▸ **WHAT IS ASKED**
Select each of the rows below that contains the word "order", and copy those rows.

▸ **SUPPLIED INFORMATION**

------------------------------------

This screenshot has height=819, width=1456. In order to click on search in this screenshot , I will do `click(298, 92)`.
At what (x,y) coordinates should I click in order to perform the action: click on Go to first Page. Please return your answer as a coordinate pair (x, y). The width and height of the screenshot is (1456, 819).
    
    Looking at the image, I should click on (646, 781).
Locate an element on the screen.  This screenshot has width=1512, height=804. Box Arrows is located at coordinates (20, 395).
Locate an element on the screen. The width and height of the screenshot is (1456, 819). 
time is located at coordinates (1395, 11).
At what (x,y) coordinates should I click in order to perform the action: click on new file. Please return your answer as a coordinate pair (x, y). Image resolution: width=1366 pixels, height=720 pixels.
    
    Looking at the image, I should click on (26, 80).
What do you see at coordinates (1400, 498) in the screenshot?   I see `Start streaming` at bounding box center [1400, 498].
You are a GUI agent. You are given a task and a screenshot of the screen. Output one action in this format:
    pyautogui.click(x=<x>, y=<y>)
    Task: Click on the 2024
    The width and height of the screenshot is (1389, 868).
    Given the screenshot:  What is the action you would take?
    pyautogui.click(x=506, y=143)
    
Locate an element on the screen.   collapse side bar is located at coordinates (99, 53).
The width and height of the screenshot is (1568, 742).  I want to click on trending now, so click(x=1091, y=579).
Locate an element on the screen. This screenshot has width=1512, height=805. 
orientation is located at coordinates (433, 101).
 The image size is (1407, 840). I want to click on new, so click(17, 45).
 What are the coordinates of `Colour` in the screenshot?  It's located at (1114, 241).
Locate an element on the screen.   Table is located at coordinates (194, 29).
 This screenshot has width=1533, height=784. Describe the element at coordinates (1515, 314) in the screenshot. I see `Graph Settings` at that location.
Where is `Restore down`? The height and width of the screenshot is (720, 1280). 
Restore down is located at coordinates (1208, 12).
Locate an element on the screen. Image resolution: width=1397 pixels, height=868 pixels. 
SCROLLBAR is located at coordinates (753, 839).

------------------------------------

▸ **ANSWER TO THE PROBLEM**
This screenshot has height=819, width=1456. In order to click on search in this screenshot , I will do `click(298, 92)`.
At what (x,y) coordinates should I click in order to perform the action: click on Go to first Page. Please return your answer as a coordinate pair (x, y). The width and height of the screenshot is (1456, 819).
At what (x,y) coordinates should I click in order to perform the action: click on new file. Please return your answer as a coordinate pair (x, y). Image resolution: width=1366 pixels, height=720 pixels.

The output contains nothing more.